Rheumatologist: Often referred to as an “arthritis doctor.” A rheumatologist is a specially trained doctor that specializes in diseases of the musculoskeletal system. Rheumatologists diagnose and treat common forms of arthritis, including lupus, rheumatoid arthritis, gout, fibromyalgia, and osteoporosis. If you are diagnosed with some form of arthritis, chances are you will not be working with a rheumatologist. Most of the time, you will remain under the care of your primary physician, but may occasionally be referred to a rheumatologist. For more information, contact the American College of Rheumatology.
Pediatric Rheumatologist: Also an arthritis doctor, but a pediatric rheumatologist is specially trained to diagnose and treat musculoskeletal diseases in children.
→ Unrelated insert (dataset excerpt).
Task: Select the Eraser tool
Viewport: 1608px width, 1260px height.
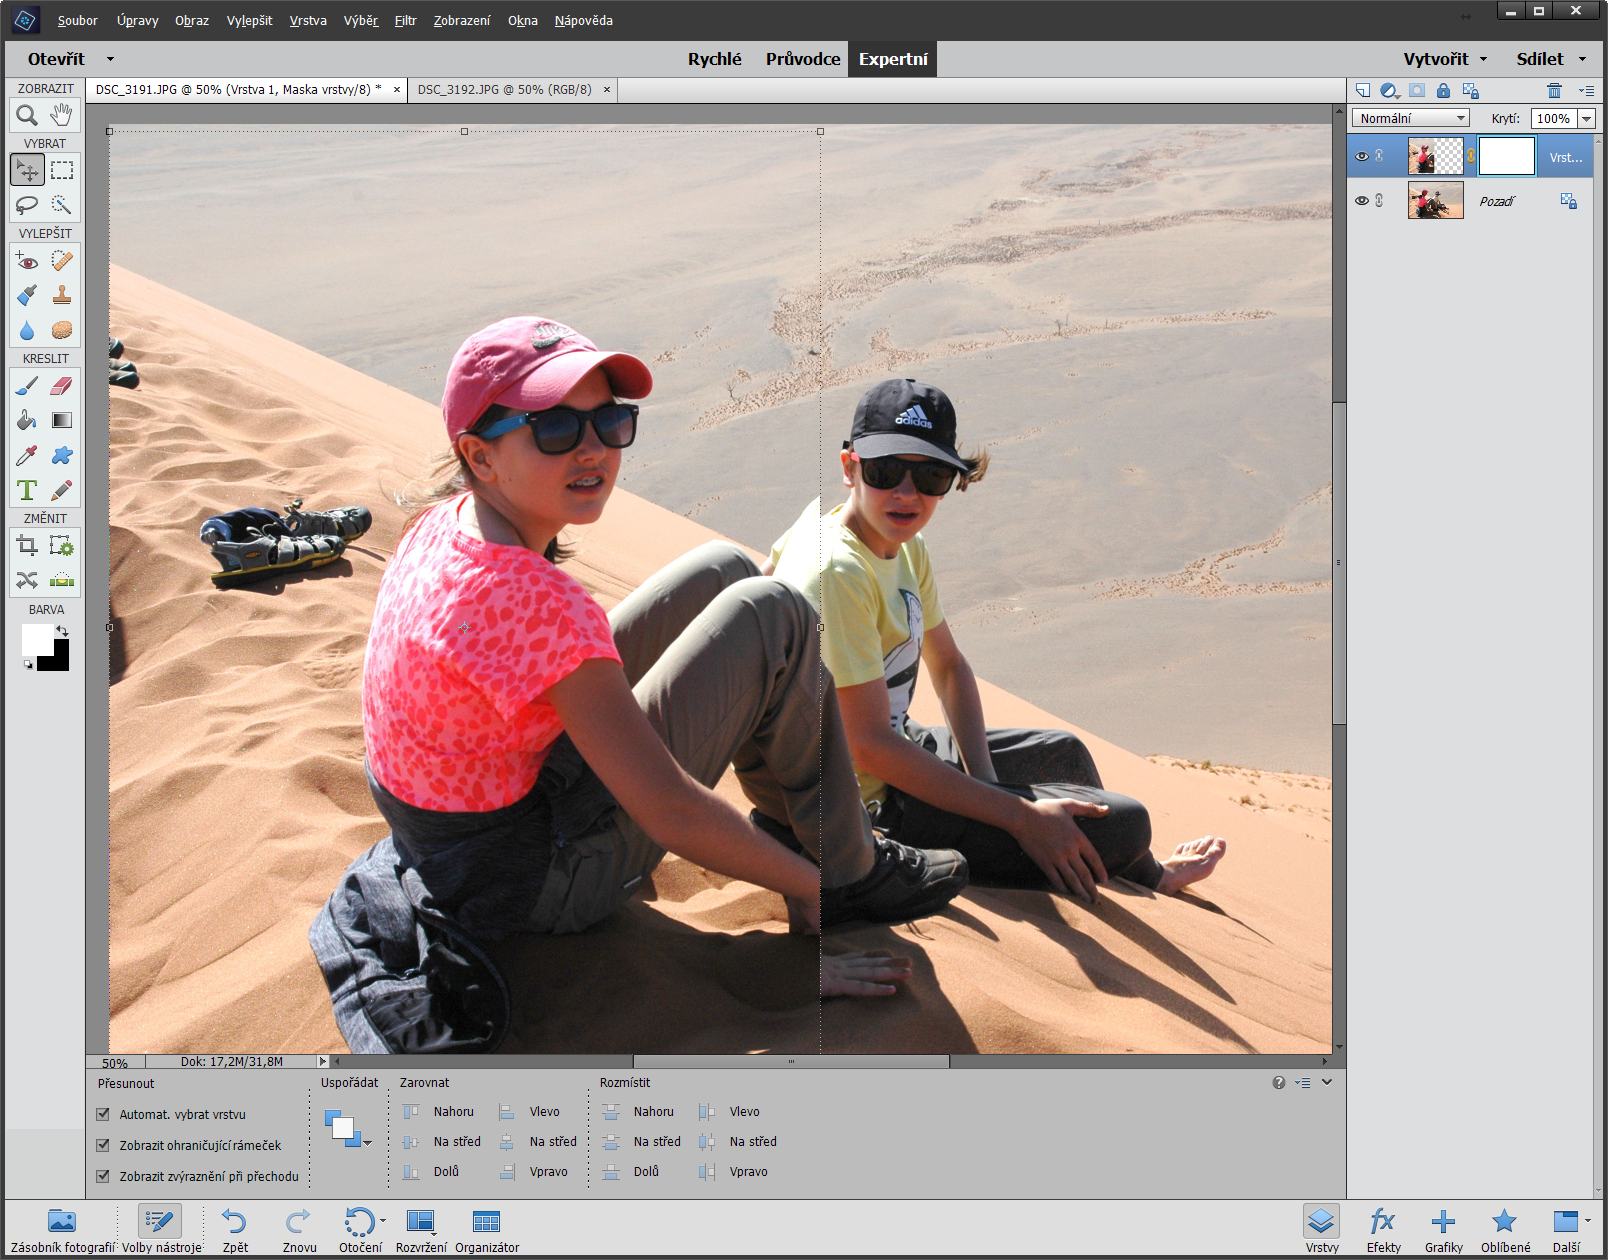Action: 62,386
Like a regular rheumatologist, a pediatric rheumatologist will probably not be the child’s sole physician, but rather work with the primary physician and team of other doctors.
Podiatrist: Also commonly referred to as foot doctor or foot surgeon. A podiatrist diagnoses and treats conditions affecting the feet or ankles. Most podiatrists are also licensed to do surgery and prescribe drug therapies. A podiatrist’s main goal is to treat inflammation and pain located in the area of the feet. Another main goal is to preserve proper joint function, and to treat various foot conditions such as bunions and calluses.
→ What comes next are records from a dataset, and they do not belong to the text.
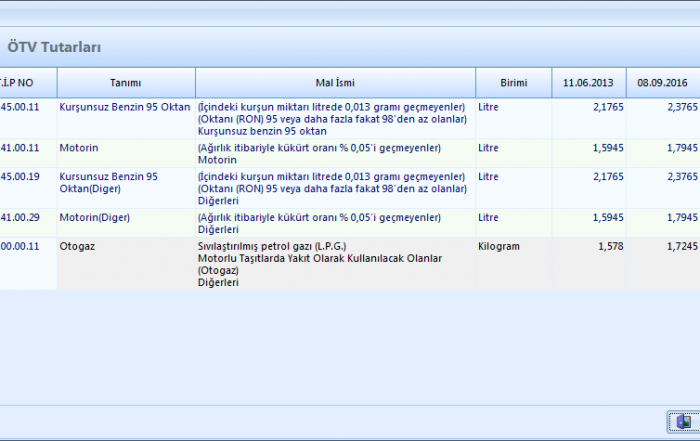Screen dimensions: 700x441
Task: Select the 08.09.2016 date column header
Action: [x=662, y=82]
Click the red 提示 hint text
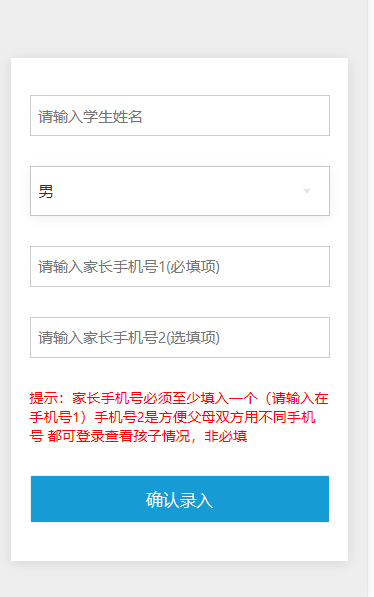The width and height of the screenshot is (374, 597). click(x=179, y=417)
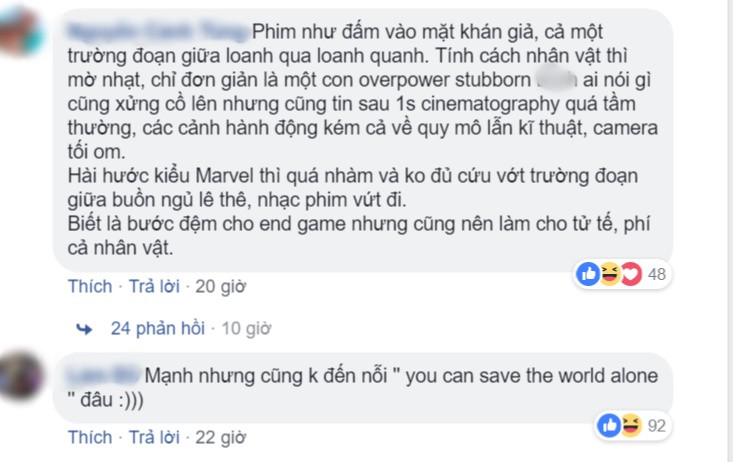Click Trả lời under the second comment
The width and height of the screenshot is (733, 462).
(x=154, y=438)
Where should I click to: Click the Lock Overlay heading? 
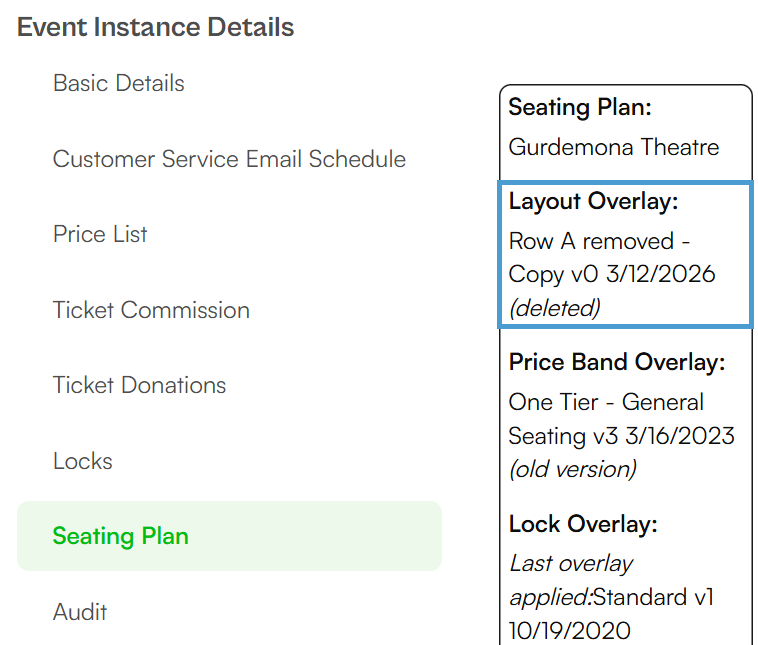tap(583, 524)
Physical Therapists or Occupational Therapists: These doctors specialize in helping patients improve their mobility and manage the pain associated with their condition. Physical therapists are specially trained to help patient’s regain mobility, improve flexibility, and manage their pain through specially designed exercises. Many physical therapists are also trained in providing arthritis patients with soft-tissue massages. Occupation therapists provide similar help to patients, but tend to focus on helping patients achieve more comfortable and efficient ways to accomplish everyday tasks. The pain of arthritis can make even simple tasks painful and difficult to execute. An occupational therapist can show arthritis patients easier and more comfortable ways to accomplish the tasks that you may encounter everyday at home and at work. These may include different techniques for doing things more efficiently at work and at home.
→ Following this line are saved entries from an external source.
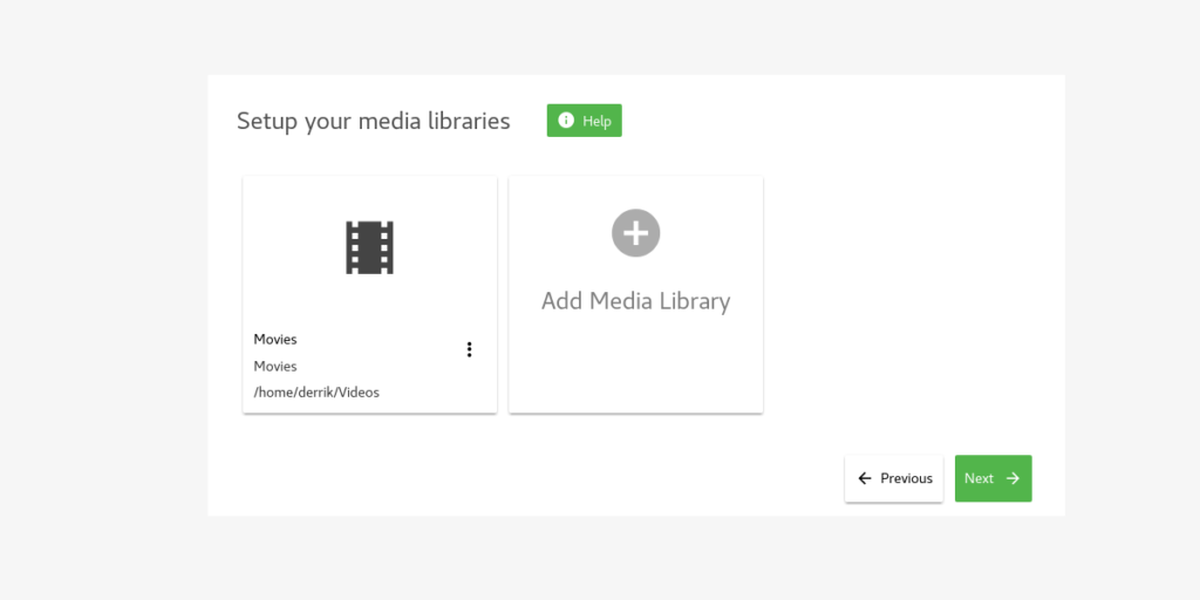Click the film strip icon on the Movies card
Screen dimensions: 1200x600
pyautogui.click(x=370, y=247)
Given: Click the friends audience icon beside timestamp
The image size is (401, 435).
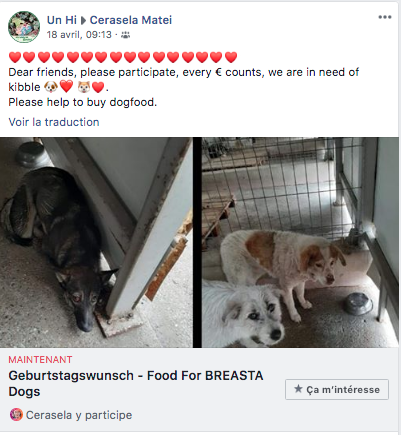Looking at the screenshot, I should click(x=125, y=35).
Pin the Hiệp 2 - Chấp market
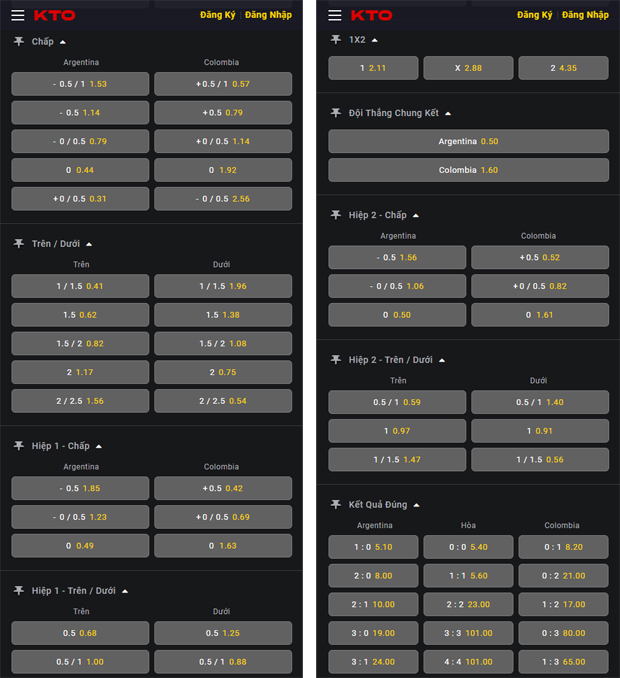Viewport: 620px width, 678px height. [x=336, y=215]
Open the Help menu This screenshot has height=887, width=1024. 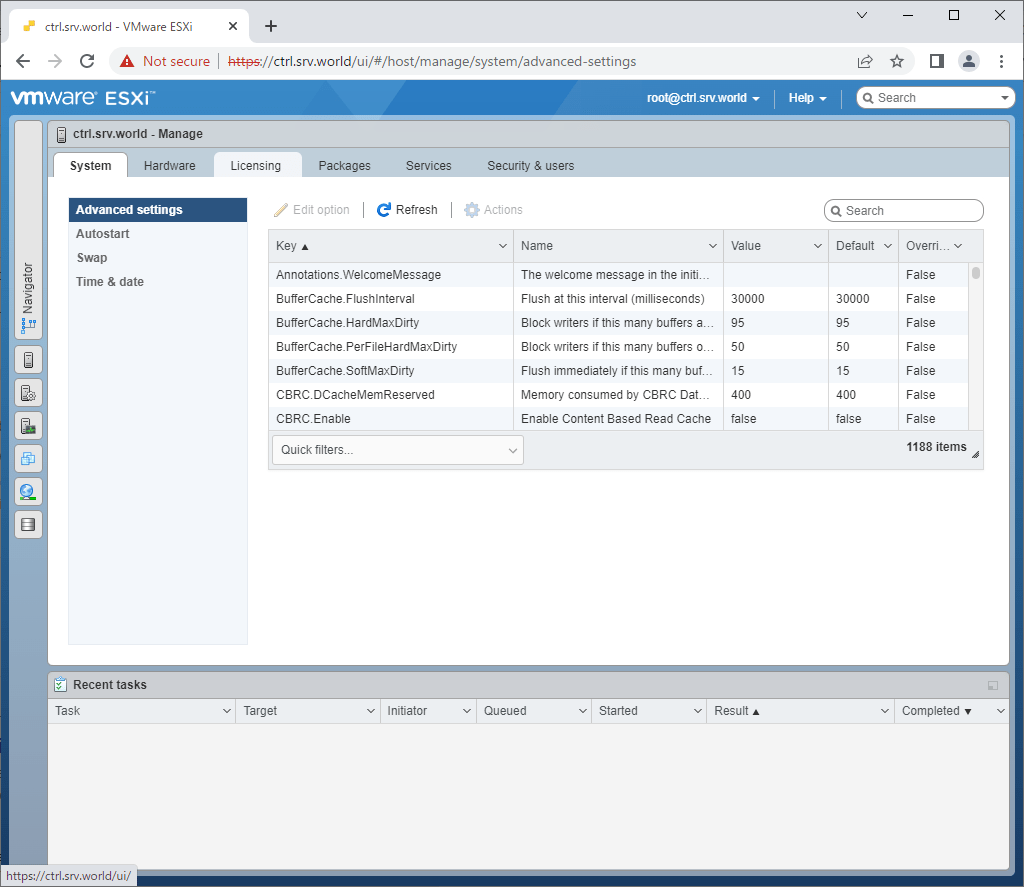pos(806,98)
Orthopedic Surgeon: Sometimes called orthopedists or “bone doctors,” these doctors are specially trained to evaluate and treat bone disorders. They also examine and treat problems affecting the patient’s tendons, joints, and ligaments. Orthopedic surgeons specialize in joint replacement therapies, arthroscopy, and any surgery related to arthritis. Most of the time, another doctor will have to refer you to an orthopedic surgeon if you appear to be a candidate for special surgery. There is also a special pediatric orthopedic surgeon that is can help treat juvenile arthritis. There are also sports medicine orthopedic surgeons that are specialized in helping treat people who have suffered sports injuries.